_Source data_
######

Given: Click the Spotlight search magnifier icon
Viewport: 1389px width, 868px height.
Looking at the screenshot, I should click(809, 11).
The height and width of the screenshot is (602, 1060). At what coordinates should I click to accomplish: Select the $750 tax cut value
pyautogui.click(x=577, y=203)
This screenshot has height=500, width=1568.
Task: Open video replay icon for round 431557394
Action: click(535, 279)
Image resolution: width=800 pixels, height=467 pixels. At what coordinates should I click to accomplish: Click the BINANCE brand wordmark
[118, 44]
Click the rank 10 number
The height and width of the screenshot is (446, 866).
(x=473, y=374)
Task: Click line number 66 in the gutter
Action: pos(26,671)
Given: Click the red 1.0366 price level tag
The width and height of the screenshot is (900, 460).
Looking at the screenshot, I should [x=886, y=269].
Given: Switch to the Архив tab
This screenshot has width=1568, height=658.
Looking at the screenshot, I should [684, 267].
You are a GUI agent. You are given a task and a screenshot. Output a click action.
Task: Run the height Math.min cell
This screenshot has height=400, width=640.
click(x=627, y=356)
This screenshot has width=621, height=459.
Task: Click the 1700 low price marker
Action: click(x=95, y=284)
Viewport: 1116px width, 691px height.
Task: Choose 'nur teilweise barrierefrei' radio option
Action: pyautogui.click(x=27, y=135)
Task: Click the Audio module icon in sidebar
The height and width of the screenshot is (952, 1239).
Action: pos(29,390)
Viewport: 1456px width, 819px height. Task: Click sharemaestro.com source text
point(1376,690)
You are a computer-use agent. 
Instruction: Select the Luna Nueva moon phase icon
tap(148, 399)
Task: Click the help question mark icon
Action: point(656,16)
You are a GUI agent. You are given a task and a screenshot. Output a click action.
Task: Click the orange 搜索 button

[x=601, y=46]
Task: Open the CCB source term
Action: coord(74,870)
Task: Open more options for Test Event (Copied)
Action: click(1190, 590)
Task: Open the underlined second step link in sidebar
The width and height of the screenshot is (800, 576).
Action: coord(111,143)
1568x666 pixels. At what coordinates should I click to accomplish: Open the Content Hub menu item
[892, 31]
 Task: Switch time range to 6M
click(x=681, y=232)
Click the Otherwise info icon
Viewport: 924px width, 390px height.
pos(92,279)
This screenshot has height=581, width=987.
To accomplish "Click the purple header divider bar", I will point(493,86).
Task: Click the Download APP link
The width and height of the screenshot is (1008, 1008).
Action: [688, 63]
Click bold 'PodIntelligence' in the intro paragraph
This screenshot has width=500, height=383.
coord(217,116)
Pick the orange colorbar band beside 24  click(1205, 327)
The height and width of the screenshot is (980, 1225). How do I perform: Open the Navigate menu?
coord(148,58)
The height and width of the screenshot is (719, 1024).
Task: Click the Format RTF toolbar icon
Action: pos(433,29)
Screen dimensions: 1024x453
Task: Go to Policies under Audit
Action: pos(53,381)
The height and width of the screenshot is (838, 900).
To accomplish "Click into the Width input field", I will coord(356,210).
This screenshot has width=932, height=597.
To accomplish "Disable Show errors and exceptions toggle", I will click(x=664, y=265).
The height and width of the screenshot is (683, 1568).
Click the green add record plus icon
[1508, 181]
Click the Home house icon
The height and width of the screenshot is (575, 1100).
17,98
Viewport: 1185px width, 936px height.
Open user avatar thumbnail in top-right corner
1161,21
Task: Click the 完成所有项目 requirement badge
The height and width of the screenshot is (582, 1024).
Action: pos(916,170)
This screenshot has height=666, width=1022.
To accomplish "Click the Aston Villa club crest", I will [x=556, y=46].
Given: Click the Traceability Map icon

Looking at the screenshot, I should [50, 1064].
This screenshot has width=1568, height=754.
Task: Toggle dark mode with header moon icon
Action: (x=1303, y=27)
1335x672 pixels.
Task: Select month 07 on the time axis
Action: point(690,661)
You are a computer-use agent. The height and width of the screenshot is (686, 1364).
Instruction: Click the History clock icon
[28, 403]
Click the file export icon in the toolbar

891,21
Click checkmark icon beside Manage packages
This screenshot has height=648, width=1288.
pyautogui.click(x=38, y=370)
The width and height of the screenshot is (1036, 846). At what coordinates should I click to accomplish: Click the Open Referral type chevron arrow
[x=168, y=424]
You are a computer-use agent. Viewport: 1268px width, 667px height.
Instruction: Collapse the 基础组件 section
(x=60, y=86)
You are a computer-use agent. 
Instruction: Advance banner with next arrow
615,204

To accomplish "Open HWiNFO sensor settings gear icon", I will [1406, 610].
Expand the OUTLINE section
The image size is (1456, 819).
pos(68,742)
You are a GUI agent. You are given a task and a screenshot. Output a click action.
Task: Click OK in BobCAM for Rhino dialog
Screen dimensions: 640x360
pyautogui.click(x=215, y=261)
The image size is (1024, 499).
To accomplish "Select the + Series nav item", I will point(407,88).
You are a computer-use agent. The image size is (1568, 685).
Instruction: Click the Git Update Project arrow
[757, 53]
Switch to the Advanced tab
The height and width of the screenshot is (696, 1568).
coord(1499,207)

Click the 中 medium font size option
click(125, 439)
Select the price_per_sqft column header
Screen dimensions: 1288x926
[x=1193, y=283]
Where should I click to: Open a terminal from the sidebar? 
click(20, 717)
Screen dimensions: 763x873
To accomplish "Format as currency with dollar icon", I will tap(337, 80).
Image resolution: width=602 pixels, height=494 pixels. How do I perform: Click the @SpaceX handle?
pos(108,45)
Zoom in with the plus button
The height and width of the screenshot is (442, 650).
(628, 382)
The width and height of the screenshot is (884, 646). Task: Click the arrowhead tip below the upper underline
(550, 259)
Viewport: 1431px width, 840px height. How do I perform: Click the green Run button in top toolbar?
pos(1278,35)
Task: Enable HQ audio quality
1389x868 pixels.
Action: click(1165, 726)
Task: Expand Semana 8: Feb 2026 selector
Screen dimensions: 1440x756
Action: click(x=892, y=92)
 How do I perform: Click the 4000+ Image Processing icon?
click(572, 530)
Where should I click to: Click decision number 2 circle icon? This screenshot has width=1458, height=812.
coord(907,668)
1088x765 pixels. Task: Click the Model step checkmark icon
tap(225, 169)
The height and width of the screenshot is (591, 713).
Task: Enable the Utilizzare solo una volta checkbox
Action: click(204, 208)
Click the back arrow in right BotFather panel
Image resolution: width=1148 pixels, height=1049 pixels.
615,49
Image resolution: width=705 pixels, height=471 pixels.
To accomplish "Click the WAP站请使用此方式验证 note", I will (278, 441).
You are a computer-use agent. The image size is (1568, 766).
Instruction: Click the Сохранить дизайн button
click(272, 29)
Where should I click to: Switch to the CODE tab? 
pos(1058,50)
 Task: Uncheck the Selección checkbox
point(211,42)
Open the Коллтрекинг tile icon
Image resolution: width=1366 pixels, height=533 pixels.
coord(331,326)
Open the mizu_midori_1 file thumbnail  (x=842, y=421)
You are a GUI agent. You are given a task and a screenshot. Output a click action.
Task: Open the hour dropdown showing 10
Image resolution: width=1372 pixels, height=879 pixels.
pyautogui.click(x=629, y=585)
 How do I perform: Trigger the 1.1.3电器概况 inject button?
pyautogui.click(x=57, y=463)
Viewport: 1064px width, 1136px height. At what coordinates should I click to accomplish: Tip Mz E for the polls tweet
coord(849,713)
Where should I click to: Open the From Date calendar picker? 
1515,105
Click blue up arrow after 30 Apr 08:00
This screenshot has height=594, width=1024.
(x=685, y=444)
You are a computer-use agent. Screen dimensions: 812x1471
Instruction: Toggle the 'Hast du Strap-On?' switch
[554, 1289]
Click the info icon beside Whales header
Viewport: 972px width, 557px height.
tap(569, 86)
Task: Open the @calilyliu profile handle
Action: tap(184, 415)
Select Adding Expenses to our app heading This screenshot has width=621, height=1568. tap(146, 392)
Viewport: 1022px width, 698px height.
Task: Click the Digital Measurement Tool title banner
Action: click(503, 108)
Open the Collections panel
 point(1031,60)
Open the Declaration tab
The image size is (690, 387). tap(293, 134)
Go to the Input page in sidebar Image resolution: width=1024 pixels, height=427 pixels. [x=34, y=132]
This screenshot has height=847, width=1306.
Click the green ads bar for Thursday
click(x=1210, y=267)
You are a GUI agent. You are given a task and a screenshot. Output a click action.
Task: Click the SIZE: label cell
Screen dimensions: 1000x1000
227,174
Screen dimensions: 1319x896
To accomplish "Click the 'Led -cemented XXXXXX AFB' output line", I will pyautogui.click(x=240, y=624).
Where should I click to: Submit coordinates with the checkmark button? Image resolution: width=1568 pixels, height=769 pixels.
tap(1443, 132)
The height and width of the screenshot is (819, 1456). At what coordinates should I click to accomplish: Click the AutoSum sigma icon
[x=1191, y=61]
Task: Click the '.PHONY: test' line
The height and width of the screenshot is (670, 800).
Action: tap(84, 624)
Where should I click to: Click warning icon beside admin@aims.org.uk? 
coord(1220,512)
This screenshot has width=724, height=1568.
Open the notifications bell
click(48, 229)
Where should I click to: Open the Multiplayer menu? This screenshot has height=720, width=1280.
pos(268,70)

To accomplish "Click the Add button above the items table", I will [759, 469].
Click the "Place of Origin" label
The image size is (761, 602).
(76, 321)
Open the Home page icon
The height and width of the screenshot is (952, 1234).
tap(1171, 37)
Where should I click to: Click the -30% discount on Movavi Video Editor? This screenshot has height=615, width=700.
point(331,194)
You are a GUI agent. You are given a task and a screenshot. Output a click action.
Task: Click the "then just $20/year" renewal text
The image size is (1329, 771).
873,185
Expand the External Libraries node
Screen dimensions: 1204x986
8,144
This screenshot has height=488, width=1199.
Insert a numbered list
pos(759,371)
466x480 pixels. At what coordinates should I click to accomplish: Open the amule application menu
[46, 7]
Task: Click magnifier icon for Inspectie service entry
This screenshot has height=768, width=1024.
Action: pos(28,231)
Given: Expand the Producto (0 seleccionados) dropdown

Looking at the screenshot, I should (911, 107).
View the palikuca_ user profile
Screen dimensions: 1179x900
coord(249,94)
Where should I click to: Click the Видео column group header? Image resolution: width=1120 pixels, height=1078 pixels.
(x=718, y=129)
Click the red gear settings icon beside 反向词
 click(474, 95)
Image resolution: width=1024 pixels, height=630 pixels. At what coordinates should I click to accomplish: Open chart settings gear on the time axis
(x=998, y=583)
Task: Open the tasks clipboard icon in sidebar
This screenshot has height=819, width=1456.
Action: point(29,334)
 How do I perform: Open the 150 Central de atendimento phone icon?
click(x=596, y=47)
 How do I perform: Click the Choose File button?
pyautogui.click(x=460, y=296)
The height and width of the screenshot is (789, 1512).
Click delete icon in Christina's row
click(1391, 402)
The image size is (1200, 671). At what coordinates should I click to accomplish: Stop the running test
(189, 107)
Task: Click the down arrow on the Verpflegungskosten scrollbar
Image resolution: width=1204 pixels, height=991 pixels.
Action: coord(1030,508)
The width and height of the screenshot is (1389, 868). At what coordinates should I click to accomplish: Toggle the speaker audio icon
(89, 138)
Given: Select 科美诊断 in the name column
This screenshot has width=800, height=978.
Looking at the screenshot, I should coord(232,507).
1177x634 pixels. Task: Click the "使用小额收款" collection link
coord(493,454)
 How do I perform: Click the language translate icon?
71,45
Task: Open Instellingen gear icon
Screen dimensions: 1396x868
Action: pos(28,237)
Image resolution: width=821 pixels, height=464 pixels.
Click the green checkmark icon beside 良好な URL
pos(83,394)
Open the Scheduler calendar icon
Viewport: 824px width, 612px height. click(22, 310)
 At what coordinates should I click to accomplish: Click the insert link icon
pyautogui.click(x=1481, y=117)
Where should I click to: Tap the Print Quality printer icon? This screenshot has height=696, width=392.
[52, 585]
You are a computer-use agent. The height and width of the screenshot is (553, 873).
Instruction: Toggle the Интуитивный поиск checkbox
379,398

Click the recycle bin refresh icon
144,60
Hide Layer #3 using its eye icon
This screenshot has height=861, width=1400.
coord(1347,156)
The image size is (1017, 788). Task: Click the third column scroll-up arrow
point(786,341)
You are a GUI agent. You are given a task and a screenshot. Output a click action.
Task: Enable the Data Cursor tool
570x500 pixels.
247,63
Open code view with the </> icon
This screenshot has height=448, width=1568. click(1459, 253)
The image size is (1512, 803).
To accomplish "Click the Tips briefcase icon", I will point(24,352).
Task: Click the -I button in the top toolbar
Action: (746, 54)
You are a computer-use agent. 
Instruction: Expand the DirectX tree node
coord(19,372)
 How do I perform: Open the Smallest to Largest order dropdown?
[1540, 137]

######

Express the lines of the listing starting at the line containing "The height and width of the screenshot is (819, 1456)." and ending at the line containing "pos(268,70)" as a JSON list of strings, one string per line, with blank lines omitted.

_Solution to this exercise_
[
  "The height and width of the screenshot is (819, 1456). At what coordinates should I click to accomplish: Click the AutoSum sigma icon",
  "[x=1191, y=61]",
  "Task: Click the '.PHONY: test' line",
  "The height and width of the screenshot is (670, 800).",
  "Action: tap(84, 624)",
  "Where should I click to: Click warning icon beside admin@aims.org.uk? ",
  "coord(1220,512)",
  "This screenshot has width=724, height=1568.",
  "Open the notifications bell",
  "click(48, 229)",
  "Where should I click to: Open the Multiplayer menu? This screenshot has height=720, width=1280.",
  "pos(268,70)"
]